**QUOTED PASSAGE:**
Epicanthal folds

From EyeWiki
Original article contributed by: Zachary Skurski, DO
All contributors: Cat Nguyen Burkat, MD FACS and Zachary Skurski, DO
Assigned editor: Shubhra Goel, MD
Review: Assigned status Up to Date by Cat Nguyen Burkat, MD FACS on October 21, 2017.


Epicanthal Folds

Epicanthal folds are oblique or vertical folds from the upper or lower eyelids towards the medial canthus. Usually bilateral, they may involve both the upper and lower eyelids.[1] These folds are caused by excessive development of the skin across the bridge of the nose.[2]

There are 4 types of epicanthus:[3][4]

  • Epicanthus tarsalis: fold most prominent along upper eyelid
  • Epicanthus inversus: most prominent along lower eyelid
  • Epicanthus palpebralis: involves both upper and lower eyelids
  • Epicanthus superciliaris: fold originates from the brow and follows down to the lacrimal sac


Epicanthus may be associated with various other conditions such as blepharophimosis, ptosis, Down syndrome, or as an isolated finding. The tarsalis variant is a normal anatomic variant of the Asian eyelid. Epicanthus inversus is associated with blepharophimosis syndrome. Children with prominent epicanthal folds may appear esotropic due to decreased scleral show nasally, resulting in pseudostrabismus.[1][3][4]

The severity of epicanthus can be graded based on the degree of caruncle obscuration. Mild folds cover less than one third of the caruncle, moderate covers half, and severe will cover most or all of the caruncle.[5]

Etiology

Tension on the skin of the medial canthus is caused by ectopic orbicularis oculi muscle fibers and connective tissue. This leads to residual horizontal skin over the bridge of the nose and the lack of redundant vertical skin in the area causes vertical tension. Thus, correcting the fold lies in reducing the tension placed on the skin by the ectopic orbicularis fibers.[5] Cadaver specimens with epicanthal folds have shown a connection between the upper and lower preseptal orbicularis muscle fibers. This was not evident in specimens without epicanthus.[6]

The histologic cross section of the epicanthal fold could be divided into outer skin, a central core structure, and inner skin. The core is a combination of muscle fibers and fibrotic tissue. This fibromuscular core should be removed by the surgeon in removal or reconstruction of the epicanthal fold.[6]

General treatment

Surgical correction is only occasionally required. Frequently a mild degree of epicanthus is observed in children and is generally temporary as the folds disappear with further development of the nose and mid facial bones.[2][3] Observation is generally recommended until maturation of the face if no other eyelid abnormalities are present. However, epicanthus inversus rarely resolves with growth. Surgical treatment for most isolated epicanthus is achieved linear revisions, such as a Y-V-plasty or Z-plasty. In Asian patients, epicanthus tarsalis may be eliminated with a Y-V-plasty, which may include upper lid crease formation.[1][3]

References

  1. 1.0 1.1 1.2 Bowling, B. "Congenital Malformations: Epicanthic Folds." Kanski's Clinical Ophthalmology: A Systematic Approach. 8th ed. S.l.: Elsevier, 2016. 57. Print.

**PROBLEM:** In the epicanthal folds article, how much of the caruncle does a severe fold cover?

**ENTRIES PROVIDED:**
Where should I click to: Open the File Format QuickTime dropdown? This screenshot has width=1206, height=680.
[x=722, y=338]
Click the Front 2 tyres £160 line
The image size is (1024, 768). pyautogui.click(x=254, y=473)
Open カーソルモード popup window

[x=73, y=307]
==
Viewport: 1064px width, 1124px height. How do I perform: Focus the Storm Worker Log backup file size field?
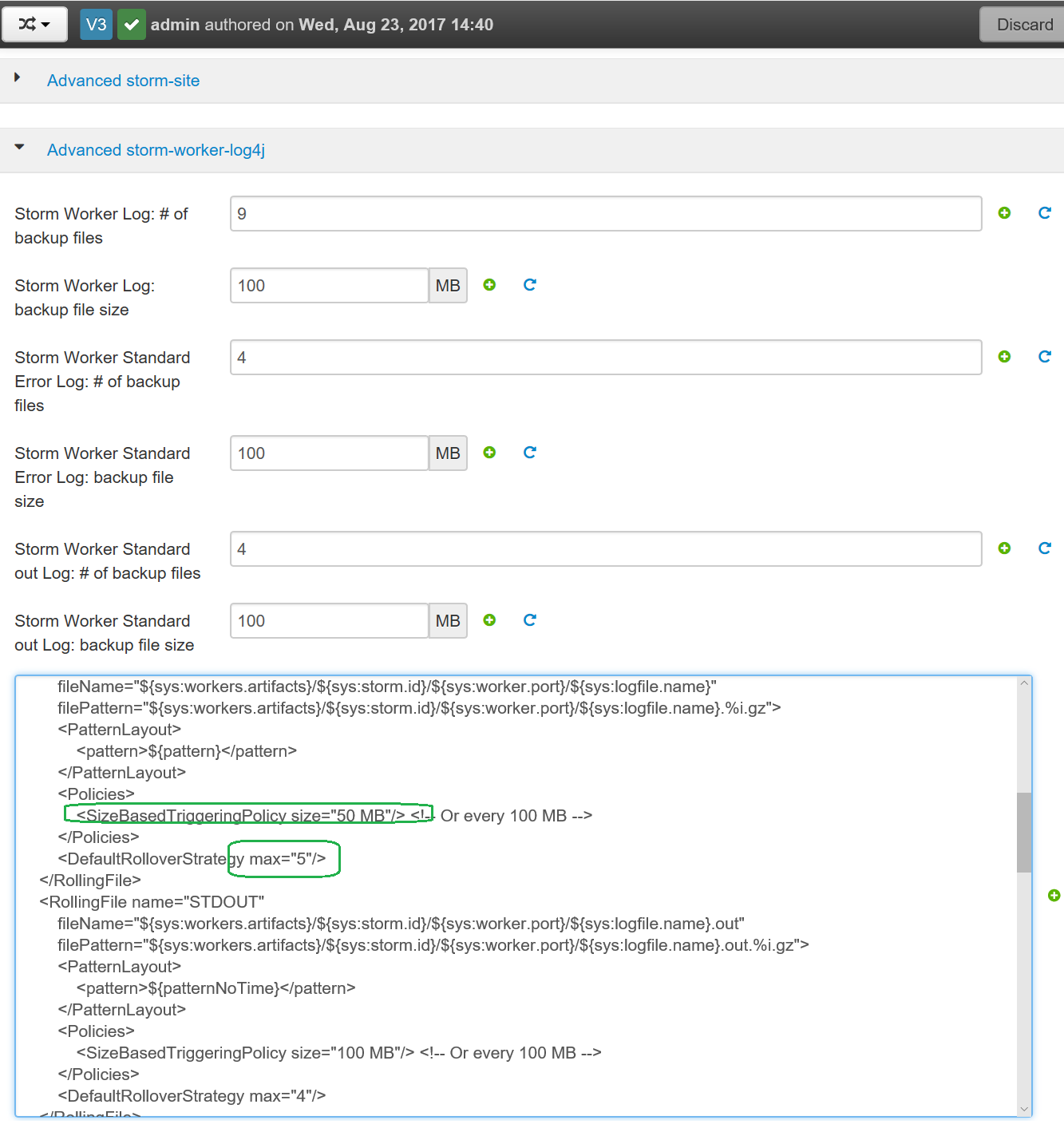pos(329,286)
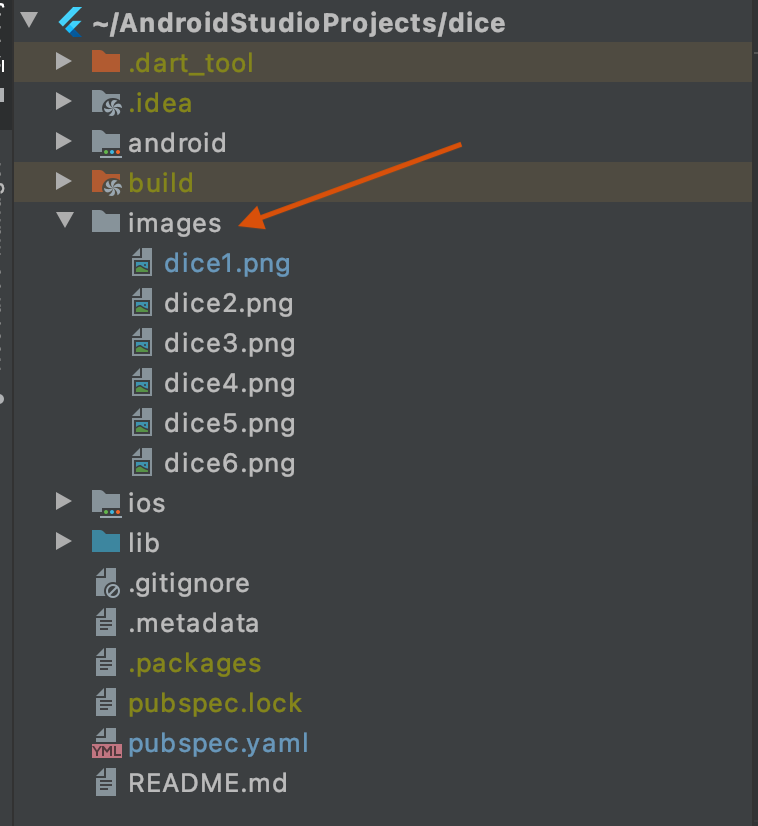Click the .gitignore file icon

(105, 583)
--
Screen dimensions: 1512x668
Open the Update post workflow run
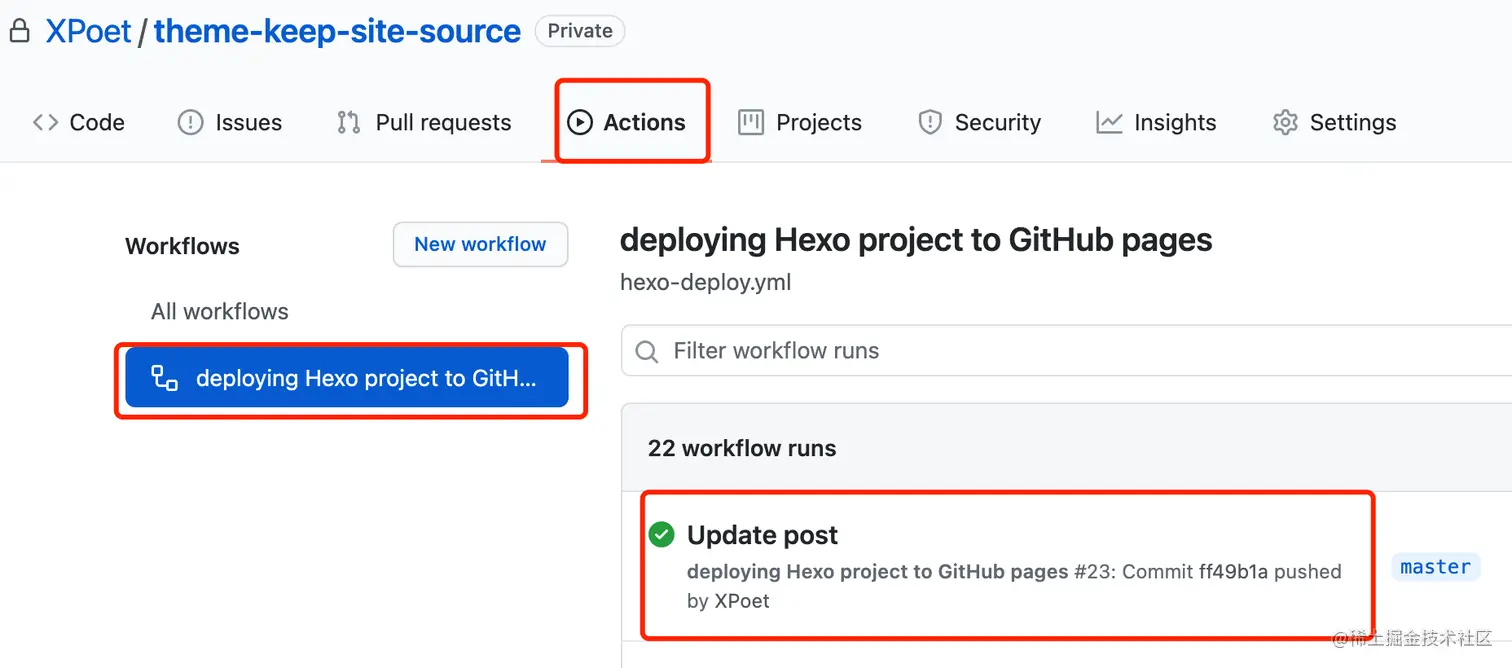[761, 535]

**RESULT OF THIS TASK:** Most or all of the caruncle.